- Opening Delimiter -
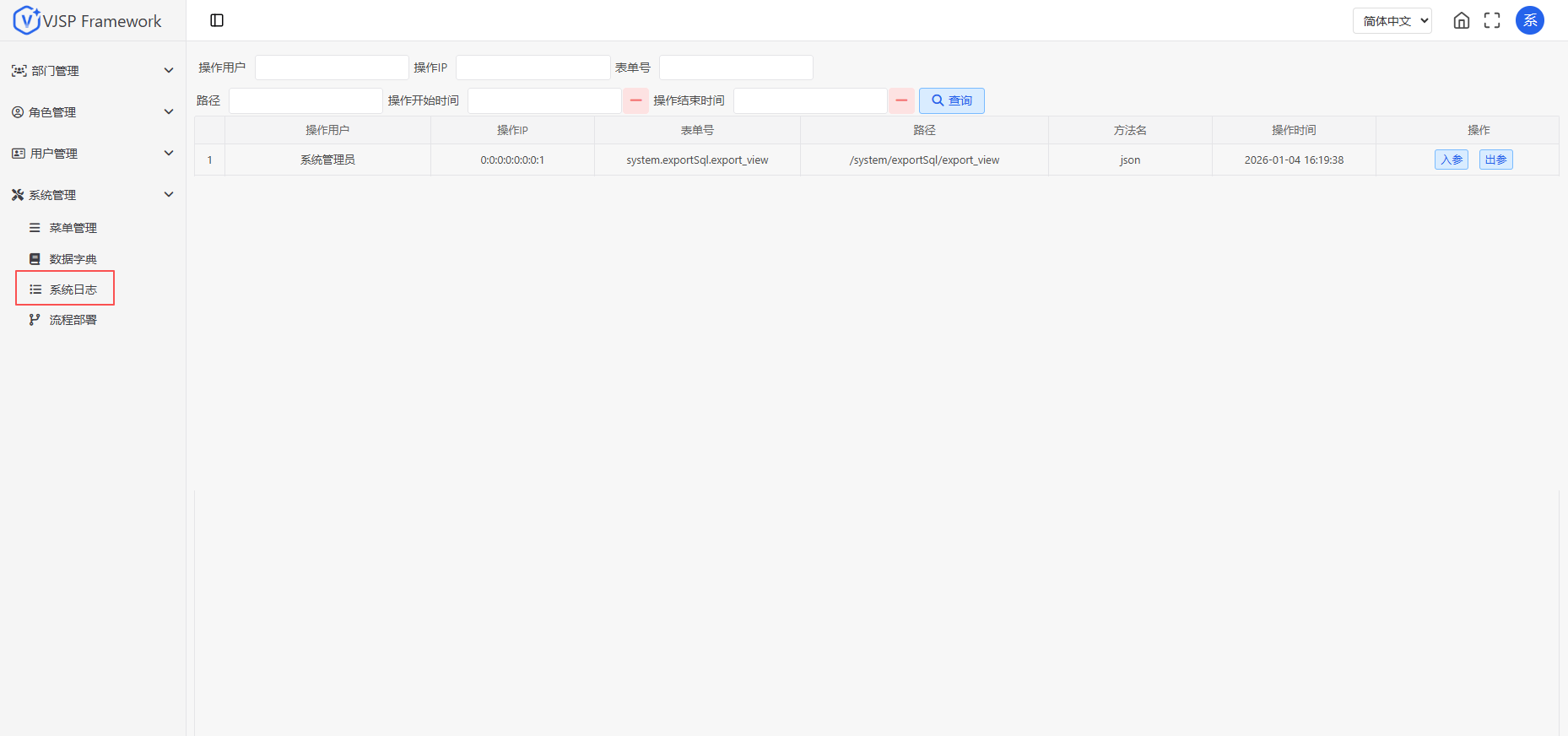Viewport: 1568px width, 736px height.
Task: Collapse the 系统管理 menu
Action: pos(92,195)
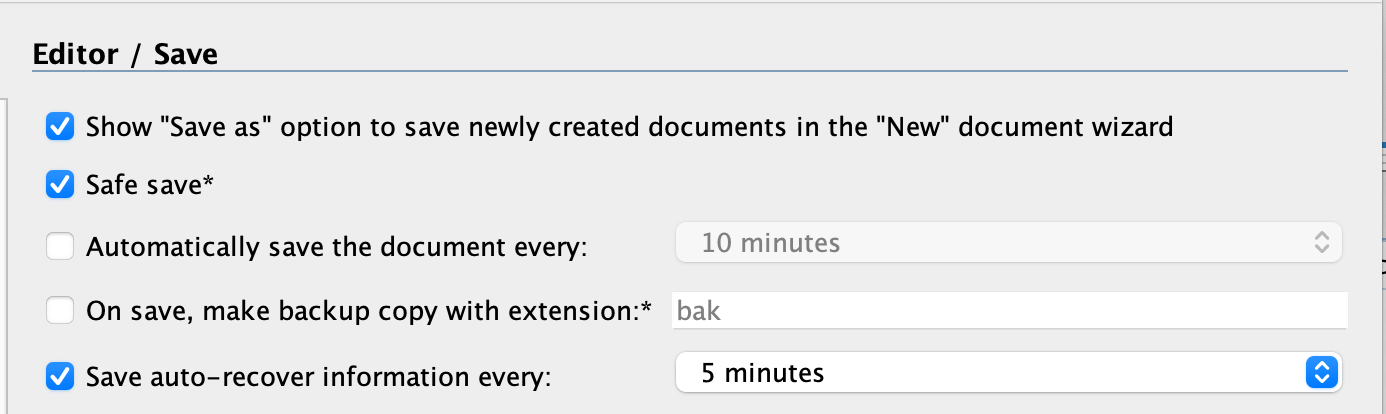Tick the On save backup copy checkbox
Screen dimensions: 1386x414
pyautogui.click(x=61, y=311)
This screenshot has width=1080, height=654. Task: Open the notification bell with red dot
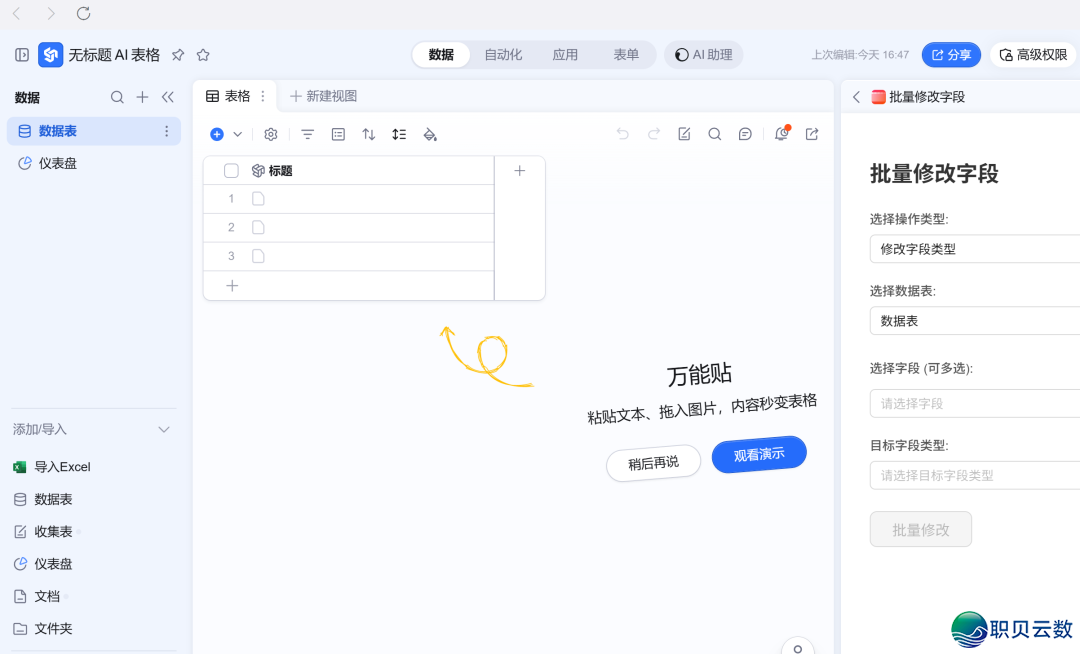click(781, 134)
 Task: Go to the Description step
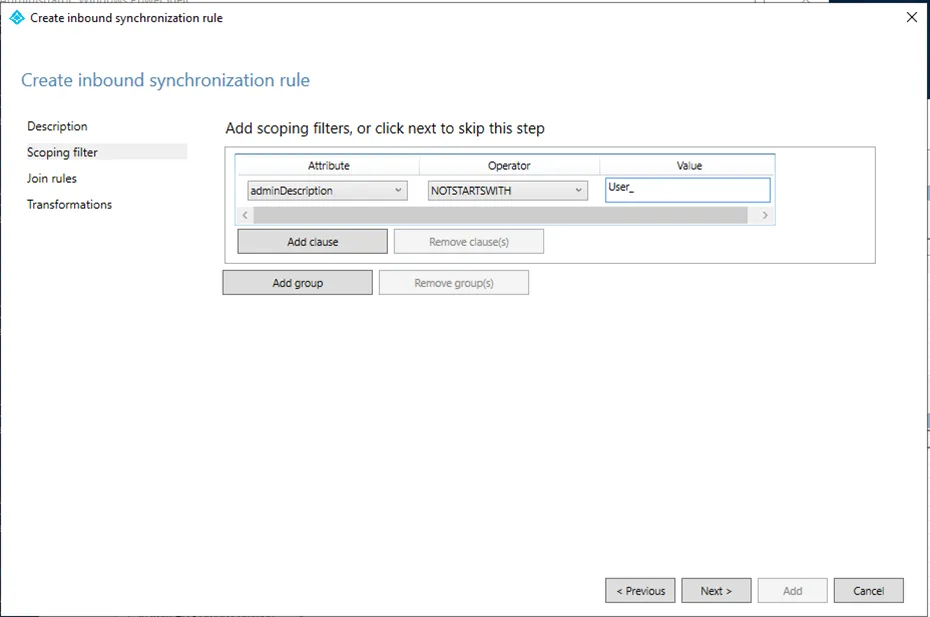[x=57, y=126]
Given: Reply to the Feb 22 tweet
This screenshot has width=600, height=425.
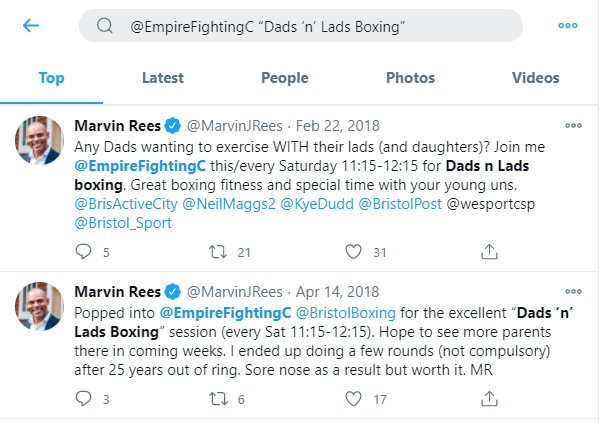Looking at the screenshot, I should [84, 253].
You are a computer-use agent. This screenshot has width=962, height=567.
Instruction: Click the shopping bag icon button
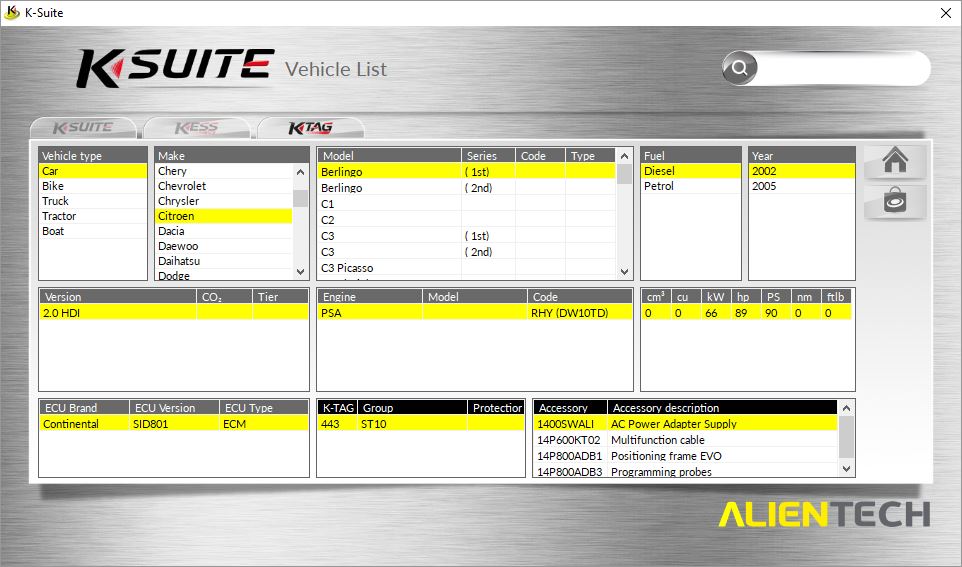(x=894, y=201)
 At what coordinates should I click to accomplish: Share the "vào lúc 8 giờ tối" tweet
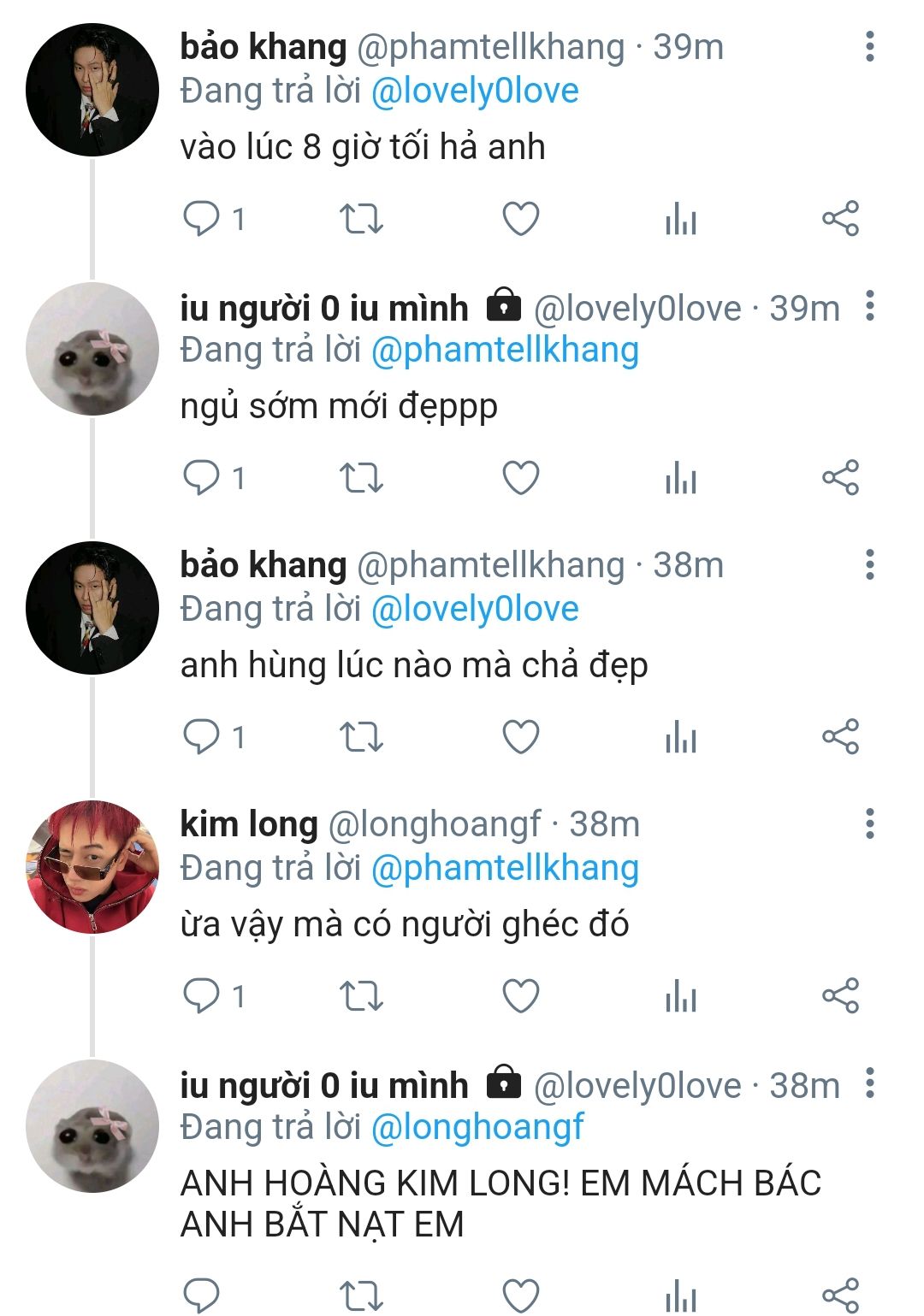[840, 219]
- Closing Delimiter -
» WHAT TO WORK ON: Write out, exactly and only, the lines from the one containing "This screenshot has width=1080, height=654." through the last line of the material above. Pictures do not go in the copy.

» TASK OUTPUT:
This screenshot has width=1080, height=654. Task: Open the notification bell with red dot
click(781, 134)
 Task: Go to the Description step
[x=57, y=126]
Given: Reply to the Feb 22 tweet
This screenshot has width=600, height=425.
Looking at the screenshot, I should [84, 253].
You are a computer-use agent. This screenshot has width=962, height=567.
Instruction: Click the shopping bag icon button
(x=894, y=201)
 At what coordinates should I click to accomplish: Share the "vào lúc 8 giờ tối" tweet
[840, 219]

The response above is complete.